O Conselho Administrativo de Defesa Econômica (Cade) aprovou, com restrições, a fusão entre as redes de produtos para animais Petz e Cobasi. A operação criará a maior cadeia de produtos e serviços pet do país e uma das maiores da América Latina.
Para viabilizar o negócio, as empresas terão de vender 26 lojas no estado de São Paulo, a maioria na capital. Segundo comunicados das companhias, essas unidades representam cerca de 3,3% do faturamento combinado dos últimos 12 meses. Atualmente, as duas redes somam 515 lojas — 264 da Petz e 251 da Cobasi.
O pacote de remédios aprovado inclui a venda concentrada de lojas em São Paulo e medidas comportamentais, entre elas limites a cláusulas de exclusividade, sem detalhamento público dos termos.
Houve divergência parcial de um conselheiro quanto à seleção das lojas a serem alienadas. O Cade também registrou manifestação formal de potenciais interessados na compra de ativos, entre eles a Petlove, e anunciou acompanhamento da implementação das medidas.
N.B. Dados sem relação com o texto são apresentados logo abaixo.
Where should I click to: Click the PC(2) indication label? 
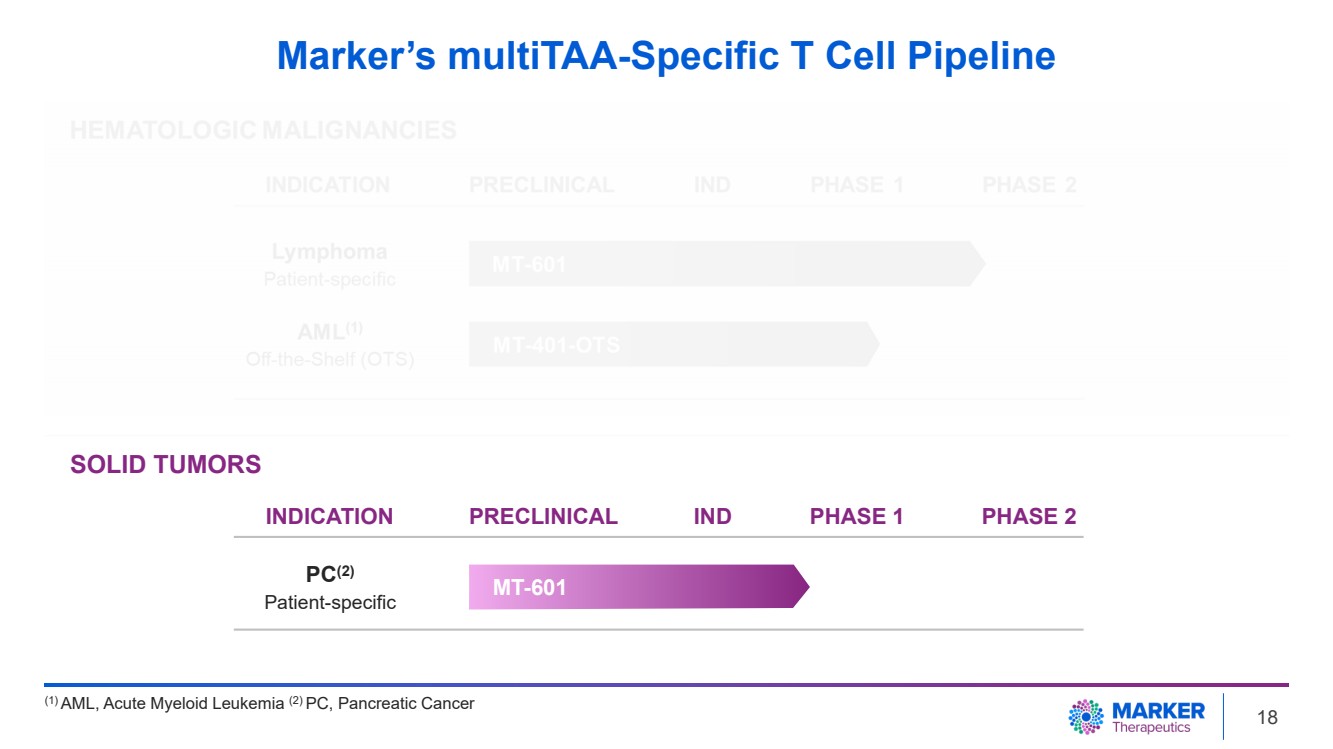pyautogui.click(x=330, y=575)
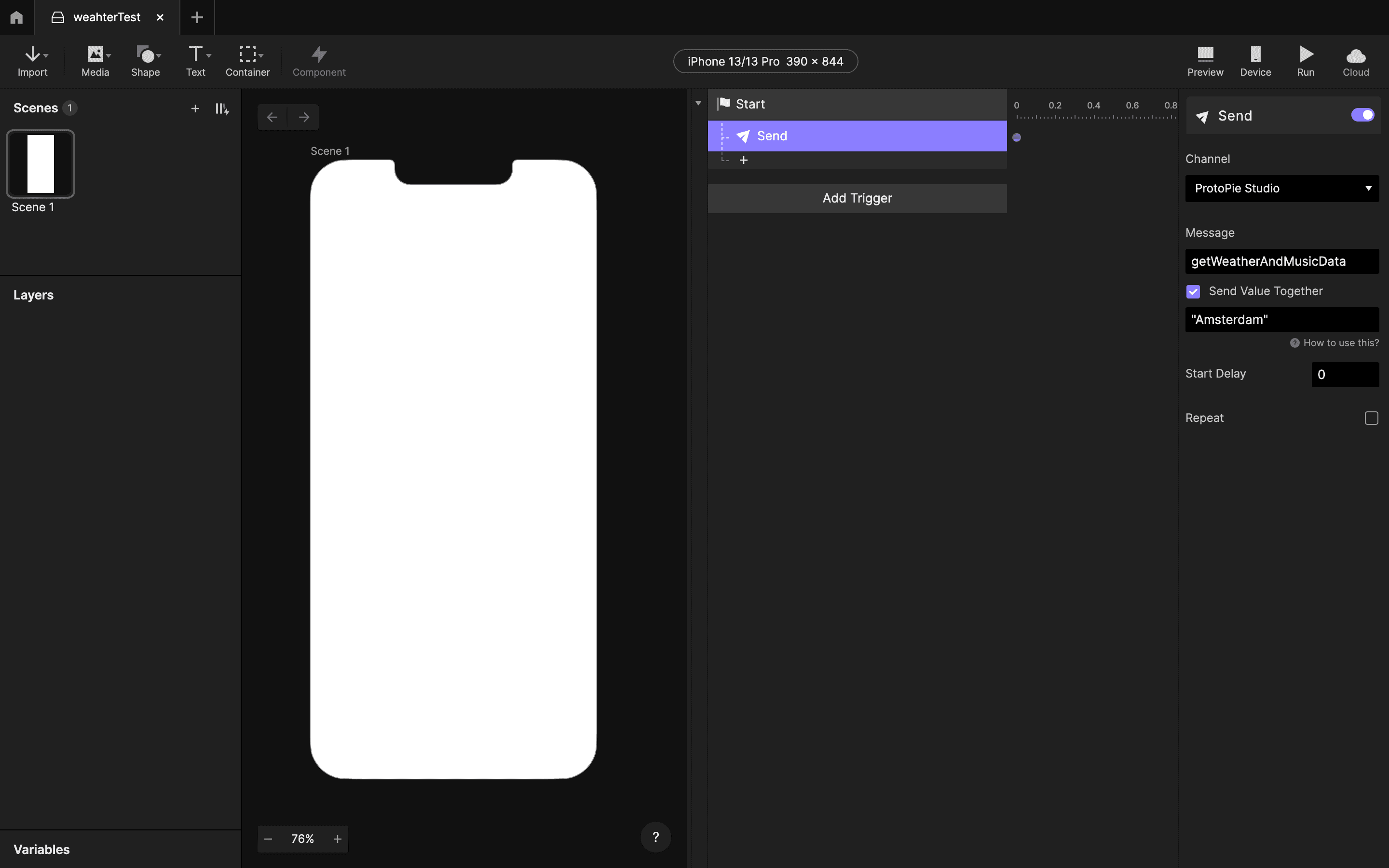Enable the Repeat checkbox
This screenshot has height=868, width=1389.
(x=1371, y=418)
A Petlove foi o principal contraponto à fusão no processo. A empresa alegou que o grupo resultante seria cerca de 30 vezes maior que o terceiro colocado do setor e considerou insuficientes eventuais vendas de lojas. O conselho, no entanto, rejeitou essa tese e entendeu que o conjunto de desinvestimentos e compromissos comportamentais é adequado.
Na defesa apresentada ao Cade, Petz e Cobasi sustentaram que a avaliação concorrencial deve levar em conta o ambiente digital, onde consumidores comparam preços entre canais físicos e online.
Com a fusão, a nova companhia projetará faturamento anual aproximado de R$ 7 bilhões e passará a responder por cerca de 40% do mercado pet brasileiro, avaliado em R$ 80 bilhões por ano, conforme dados apresentados ao Cade. As sinergias estimadas devem gerar redução de custos da ordem de R$ 330 milhões.
Pelo acordo societário, os acionistas da Cobasi deterão 47,4% da nova empresa, enquanto os da Petz ficarão com 52,6% e receberão, no total, R$ 400 milhões, dos quais R$ 130 milhões via dividendos.
O processo já havia recebido anuência inicial da Superintendência-Geral do Cade em junho, sem restrições, mas foi revisado após recurso da Petlove. A diretoria de estudos econômicos da autarquia havia alertado que, sem remédios, a operação poderia elevar preços em até 15% em mercados onde Petz e Cobasi são líderes. Durante o julgamento, houve pedidos por regras claras e isonômicas para a venda das lojas quando houver mais de um comprador interessado.
Sobre as empresas: a Petz foi fundada em 2002, emprega cerca de 7 mil pessoas e possui 264 lojas em 23 estados e no Distrito Federal. Em 2024, registrou receita líquida de R$ 3,3 bilhões e opera 112 clínicas e 15 hospitais veterinários, além de diversas marcas associadas.
A Cobasi, criada em 1985, também tem aproximadamente 7 mil funcionários e administra 251 lojas em 94 cidades. No ano passado faturou R$ 3,2 bilhões e opera, além da marca principal, outras bandeiras como Mundo Pet e Pet Anjo.
O Cade informou que acompanhará de perto o cumprimento das exigências e o impacto da fusão sobre preços, diversidade de produtos e entrada de novos concorrentes. Após a aprovação, as redes passarão a operar mais de 480 lojas em quase 20 estados, além de plataformas digitais e serviços veterinários, consolidando a maior estrutura do varejo pet no país.